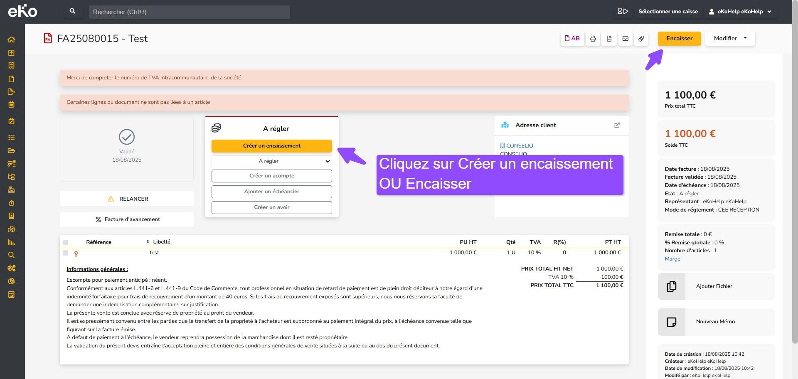Viewport: 798px width, 379px height.
Task: Expand the Modifier dropdown button
Action: pyautogui.click(x=730, y=39)
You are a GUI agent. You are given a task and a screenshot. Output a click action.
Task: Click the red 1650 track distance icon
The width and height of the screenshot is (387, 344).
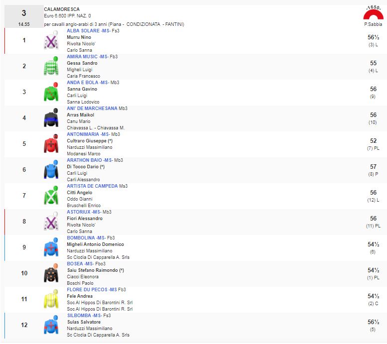[x=373, y=15]
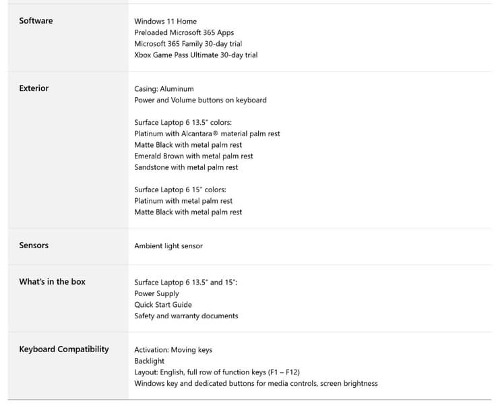Click Emerald Brown with metal palm rest
The height and width of the screenshot is (404, 496).
tap(193, 156)
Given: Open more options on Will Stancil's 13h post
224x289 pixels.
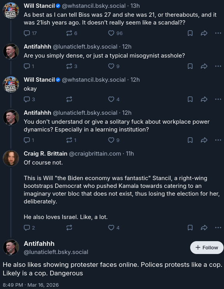Looking at the screenshot, I should [218, 33].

■ ■ ■

• DIRECTIONS FOR THIS TASK: Put every line of text from the items above into a numbered list, skipping blank lines and leaving the pictures out.

• THE ANSWER:
1. Viewport: 798px width, 379px height.
2. Task: Expand the Modifier dropdown button
3. Action: pyautogui.click(x=730, y=39)
4. You are a GUI agent. You are given a task and a screenshot. Output a click action.
5. Task: Click the red 1650 track distance icon
6. The width and height of the screenshot is (387, 344).
7. [x=373, y=15]
8. Click Emerald Brown with metal palm rest
9. The height and width of the screenshot is (404, 496).
10. tap(193, 156)
11. Given: Open more options on Will Stancil's 13h post
12. 224x289 pixels.
13. Looking at the screenshot, I should [218, 33].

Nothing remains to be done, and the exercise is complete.